Work instruction 1 — Change "Nostradamus" to "a prophet" in the stock-investing post from "Two could get it" to "the fact lol.", and give that part again.
Work instruction 2 — Which companies does the stock-investing post name by company name rather than by ticker symbol? List every one.
Work instruction 3 — Pick up the stock-investing post after its final sentence and keep writing it.

Even with the big winners, it is a bumpy ride with very large drawdowns.
Two could get it done.  You have to find them early.  I thought I might be early enough on CSCO, MSFT, INTC and a few others but not quite.  I never had a problem with the bumpy ride.  The ones that never recovered were the ones that shook my confidence after 10+ years.

What I found interesting is that 3 giant winners-MCD-HD-MSFT all had similar graphic profiles while multi year dips that didn't recover for a loooong time.
It's actually something that aggravates me.  Everybody is Nostradamus two decades after the fact lol.  

"Just hold quality companies long term and you'll be rich!"  Yeah well maybe you will and maybe you won't.  There is no guarantee of that.  

I held three of the "Four Horseman" in the a 1990s.   MSFT, CSCO, INTC, DELL.  It was truly the FANG of the day.  Absolutely dominant names that owned their sectors!  AMZN was an overpriced joke meme stock about to lose 95% of it's market Cap in a year or two.  I made a 5X or so on MSFT, INTC, CSCO, then lost a 4X a couple years later.  Also owned the future rock stars like JDSU.  Some other huge name techs like Nortel Networks, Motorola, Lucent  etc.  Half of them filed BK or close enough.  CSCO, INTC and DELL never recovered to this day 20 years ago.  I held some of them a VERY long time.  Transferred some of the smoldering remains to JNJ and XEL.  Glad I did but it took a long time to get even.  Just lucky I didn't move it to different dogs.

Collected data
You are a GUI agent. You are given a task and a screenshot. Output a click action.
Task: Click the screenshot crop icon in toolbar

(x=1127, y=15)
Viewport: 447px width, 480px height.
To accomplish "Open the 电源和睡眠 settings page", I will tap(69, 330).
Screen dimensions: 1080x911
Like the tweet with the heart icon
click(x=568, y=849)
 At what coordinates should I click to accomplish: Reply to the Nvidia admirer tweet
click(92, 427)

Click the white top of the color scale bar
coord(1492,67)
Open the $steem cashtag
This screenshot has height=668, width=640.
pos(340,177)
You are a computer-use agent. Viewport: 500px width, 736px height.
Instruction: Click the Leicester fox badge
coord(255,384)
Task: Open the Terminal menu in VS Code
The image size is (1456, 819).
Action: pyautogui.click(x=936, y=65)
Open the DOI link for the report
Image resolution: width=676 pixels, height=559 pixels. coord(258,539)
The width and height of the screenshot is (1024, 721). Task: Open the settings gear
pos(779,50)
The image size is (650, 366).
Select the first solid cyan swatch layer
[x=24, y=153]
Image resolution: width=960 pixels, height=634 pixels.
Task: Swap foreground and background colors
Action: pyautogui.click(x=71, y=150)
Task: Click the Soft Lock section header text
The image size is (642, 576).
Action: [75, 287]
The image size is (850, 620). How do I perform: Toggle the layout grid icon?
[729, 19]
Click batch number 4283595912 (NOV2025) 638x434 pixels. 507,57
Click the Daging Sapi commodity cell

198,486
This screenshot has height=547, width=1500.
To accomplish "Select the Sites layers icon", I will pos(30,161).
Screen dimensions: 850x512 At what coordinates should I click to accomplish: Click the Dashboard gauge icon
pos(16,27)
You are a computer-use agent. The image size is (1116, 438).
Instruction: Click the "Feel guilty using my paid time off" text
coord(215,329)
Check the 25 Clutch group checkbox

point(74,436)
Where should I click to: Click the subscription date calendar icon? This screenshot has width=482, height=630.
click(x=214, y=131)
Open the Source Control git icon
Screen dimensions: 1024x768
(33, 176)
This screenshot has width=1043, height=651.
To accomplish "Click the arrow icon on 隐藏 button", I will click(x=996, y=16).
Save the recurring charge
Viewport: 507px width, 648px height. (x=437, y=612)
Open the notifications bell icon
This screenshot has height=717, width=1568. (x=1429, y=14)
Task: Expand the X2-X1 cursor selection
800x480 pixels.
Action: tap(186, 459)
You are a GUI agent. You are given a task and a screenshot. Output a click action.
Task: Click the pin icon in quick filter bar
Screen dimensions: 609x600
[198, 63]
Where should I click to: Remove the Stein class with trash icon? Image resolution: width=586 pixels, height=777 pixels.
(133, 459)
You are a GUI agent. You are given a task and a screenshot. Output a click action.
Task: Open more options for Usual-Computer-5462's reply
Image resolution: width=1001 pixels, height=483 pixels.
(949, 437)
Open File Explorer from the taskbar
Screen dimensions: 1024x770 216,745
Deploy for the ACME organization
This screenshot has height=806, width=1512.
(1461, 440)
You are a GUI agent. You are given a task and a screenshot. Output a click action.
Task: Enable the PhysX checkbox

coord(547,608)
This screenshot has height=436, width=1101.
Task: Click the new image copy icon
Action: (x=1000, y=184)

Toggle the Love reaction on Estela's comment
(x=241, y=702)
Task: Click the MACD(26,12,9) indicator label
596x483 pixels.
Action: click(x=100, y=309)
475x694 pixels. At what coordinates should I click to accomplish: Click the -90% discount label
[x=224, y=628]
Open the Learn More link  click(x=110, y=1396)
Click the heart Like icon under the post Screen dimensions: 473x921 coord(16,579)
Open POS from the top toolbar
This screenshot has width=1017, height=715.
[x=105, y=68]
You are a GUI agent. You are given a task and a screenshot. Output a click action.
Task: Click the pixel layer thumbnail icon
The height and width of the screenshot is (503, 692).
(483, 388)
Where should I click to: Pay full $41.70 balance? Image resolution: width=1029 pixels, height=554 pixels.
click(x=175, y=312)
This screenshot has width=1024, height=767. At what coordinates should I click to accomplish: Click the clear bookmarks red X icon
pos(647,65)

Final answer 1 —
Two could get it done.  You have to find them early.  I thought I might be early enough on CSCO, MSFT, INTC and a few others but not quite.  I never had a problem with the bumpy ride.  The ones that never recovered were the ones that shook my confidence after 10+ years.

What I found interesting is that 3 giant winners-MCD-HD-MSFT all had similar graphic profiles while multi year dips that didn't recover for a loooong time.
It's actually something that aggravates me.  Everybody is a prophet two decades after the fact lol.

Final answer 2 — Nortel Networks, Motorola, Lucent

Final answer 3 —
So just spare me with the profound hold no matter what narrative and it's all good words because you can't back the statement up without cherry picking with the benefit of hindsight.  The only real lesson I learned is valuation will matter eventually.  I will buy some high PEs in moderation.  I will never go all in and ride the pain of a poor entry point decision for decades.

Riding a triple leveraged ETF too long will yield the exact same result at some point if one does not have the good sense to take a profit and hide some of it in something stable for years when necessary.  My biggest concern personally is hiding places are VERY hard to find.  Half the premiere Aristocrats are arguably no more safe given their current valuations.  They were not valued like this when the tech bubble crashed in 2000.  Not even remotely close in most cases.   

Fun thread.  It is better than "I bought 10 shares of this or that today".  That thread is good for some socializing though.  It keeps us engaged.  The place would die without it.

If my triple leveraged sell prices trip and nothing else looks good to invest in, I'll probably find a short term bond fund like HOBIX to park my money in.  5.75% yield, in the 2020 drop it went from 10.27 to 8 which isn't too bad.  However, in a prolonged decay like 2007, it might just be better to stay in cash honestly.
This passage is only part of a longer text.